When he gaped at her, she scowled. "It was actually a nonfiction novel, I'll have you know—"

"Historical fiction is not the same as nonfiction—"

She waved him off. "Regardless, it spoke the truth about the vows of priestesses and what the spirits did to those who broke them." She tried to soften her expression. "If this Pavel character truly did have an affair with a Soleitian priestess, the Spirits of the Eyelesene Glaciers would have forfeited both of their lives."

His face paled. "Meaning I wouldn't be here."

"I suppose, but you are here."

"Well, I must be related, at least." He placed his palm against the open Monverta. "Otherwise, my blood wouldn't have revealed anything."

"Perhaps Abel was wrong," Astrid pointed out. "You activated my mother's, let's not forget."
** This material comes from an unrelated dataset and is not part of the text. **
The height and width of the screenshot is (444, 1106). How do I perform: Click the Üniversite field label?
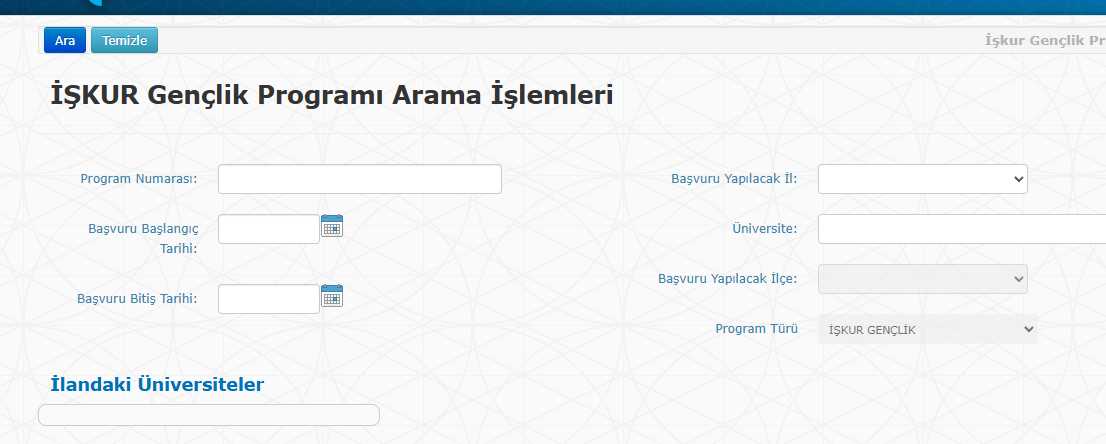pyautogui.click(x=764, y=229)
His nose wrinkled. "When you threw this book at me in the second task, it thrummed. Like it knew me. The other one was just empty. Nothing."

The thrum. She knew that thrum. Knew it intimately. But her mother couldn't have been that thoughtless, could she? Not when it mattered. Not like this. Using another, real Monverta and putting it right under the nose of Sebastian, the realm's most curious pain-in-her-arse. Davina would never. Unless—Unless it had not been approved by her mother. Both Master Lambert and Master Caius helped with the tasks' preparations.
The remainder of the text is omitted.